Fakat bazıları torpilli…
İngiltere, Fransa, ABD, Rusya ve Çin, diğer üyelere nazaran üst sıralarda görüyorlar kendilerini. Çünkü onlar daimi üye.
Diğer ülkeler sanki her an dağılma tehlikesi içinde.
Bir nevi geçici üye statüsü mü demek lazım?
Saçmalığın daniskası.
Bir ülke üye ise üyedir, değilse değildir.
Esasen hepsinin eşit olmasıdır normal olan.
Her nasılsa bir tezgâh kurulmuş, bu beşli çete kendilerini tepede konumlandırmışlar.
Çete üyelerinden bir tanesi itiraz ettiğinde, herhangi bir karar alınamıyor. Adına da utanmadan “Birleşmiş Milletler” diyorlar. Neresi birleşmişse artık?

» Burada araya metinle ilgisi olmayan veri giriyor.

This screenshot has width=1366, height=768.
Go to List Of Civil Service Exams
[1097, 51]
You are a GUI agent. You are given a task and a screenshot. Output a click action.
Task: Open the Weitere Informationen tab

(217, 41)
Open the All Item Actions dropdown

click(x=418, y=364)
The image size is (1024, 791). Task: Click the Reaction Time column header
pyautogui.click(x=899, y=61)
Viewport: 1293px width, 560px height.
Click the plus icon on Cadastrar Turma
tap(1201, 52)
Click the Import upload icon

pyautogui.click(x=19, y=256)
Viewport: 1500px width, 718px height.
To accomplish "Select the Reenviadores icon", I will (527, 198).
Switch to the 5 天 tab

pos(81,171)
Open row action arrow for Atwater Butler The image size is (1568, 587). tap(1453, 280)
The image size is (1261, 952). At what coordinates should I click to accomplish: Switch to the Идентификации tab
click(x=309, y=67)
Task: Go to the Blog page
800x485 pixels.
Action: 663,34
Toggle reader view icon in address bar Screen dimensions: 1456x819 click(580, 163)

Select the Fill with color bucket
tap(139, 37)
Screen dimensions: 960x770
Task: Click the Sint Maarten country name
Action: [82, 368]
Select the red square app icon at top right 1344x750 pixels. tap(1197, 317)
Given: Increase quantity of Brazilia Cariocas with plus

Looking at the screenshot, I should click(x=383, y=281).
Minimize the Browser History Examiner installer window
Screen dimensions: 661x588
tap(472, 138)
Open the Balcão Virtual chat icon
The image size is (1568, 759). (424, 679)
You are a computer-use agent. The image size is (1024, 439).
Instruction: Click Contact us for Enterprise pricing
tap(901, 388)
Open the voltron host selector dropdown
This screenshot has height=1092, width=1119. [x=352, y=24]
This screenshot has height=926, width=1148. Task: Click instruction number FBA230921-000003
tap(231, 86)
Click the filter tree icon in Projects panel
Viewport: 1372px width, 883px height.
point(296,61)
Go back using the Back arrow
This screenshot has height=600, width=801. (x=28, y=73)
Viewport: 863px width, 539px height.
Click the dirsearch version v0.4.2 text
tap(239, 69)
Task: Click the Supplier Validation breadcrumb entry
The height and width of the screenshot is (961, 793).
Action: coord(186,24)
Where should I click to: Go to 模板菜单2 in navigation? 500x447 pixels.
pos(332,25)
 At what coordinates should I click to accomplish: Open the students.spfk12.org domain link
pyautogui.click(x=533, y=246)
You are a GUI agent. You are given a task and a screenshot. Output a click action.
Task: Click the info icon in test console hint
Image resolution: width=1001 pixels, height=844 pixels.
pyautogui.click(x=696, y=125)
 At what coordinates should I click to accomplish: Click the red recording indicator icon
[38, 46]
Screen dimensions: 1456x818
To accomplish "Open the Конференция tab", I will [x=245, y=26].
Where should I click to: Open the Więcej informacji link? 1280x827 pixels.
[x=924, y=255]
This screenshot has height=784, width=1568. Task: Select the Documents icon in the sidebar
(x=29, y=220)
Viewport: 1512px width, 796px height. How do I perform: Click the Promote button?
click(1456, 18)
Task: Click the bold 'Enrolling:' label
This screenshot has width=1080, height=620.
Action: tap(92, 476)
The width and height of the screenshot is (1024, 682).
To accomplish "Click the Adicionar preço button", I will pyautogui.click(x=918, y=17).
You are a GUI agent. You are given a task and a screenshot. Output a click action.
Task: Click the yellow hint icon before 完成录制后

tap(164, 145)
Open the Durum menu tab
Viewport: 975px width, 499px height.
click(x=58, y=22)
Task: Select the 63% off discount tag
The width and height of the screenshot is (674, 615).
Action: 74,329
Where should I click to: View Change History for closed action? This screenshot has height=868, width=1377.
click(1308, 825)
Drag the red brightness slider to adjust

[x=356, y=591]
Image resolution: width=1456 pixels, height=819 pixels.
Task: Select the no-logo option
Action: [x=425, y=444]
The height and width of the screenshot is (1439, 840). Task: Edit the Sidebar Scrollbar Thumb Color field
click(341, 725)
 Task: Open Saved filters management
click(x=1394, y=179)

Gün gelir, devran döner, vaziyet değişir. Fazla gecikmeden değişse iyi olur.
*
Türkiye biraz toparlansa, “Dünya 5'ten büyüktür” diye haykıran lideriyle, onları hizaya sokmasını bilir, emin olun.
BM'de “orman kanunu” uygulayan bu ülkelerin gözden kaçan iki önemli özellikleri var.
1: Sinir bozucu bir şaka gibi ama hakikat: Geniş ormanlara sahipler.
2: O 5 ülke aynı zamanda dünyada en fazla düşmanı olan ülkeler.
Dünyada en fazla dostu bulunan ülke ise bilin bakalım hangisi?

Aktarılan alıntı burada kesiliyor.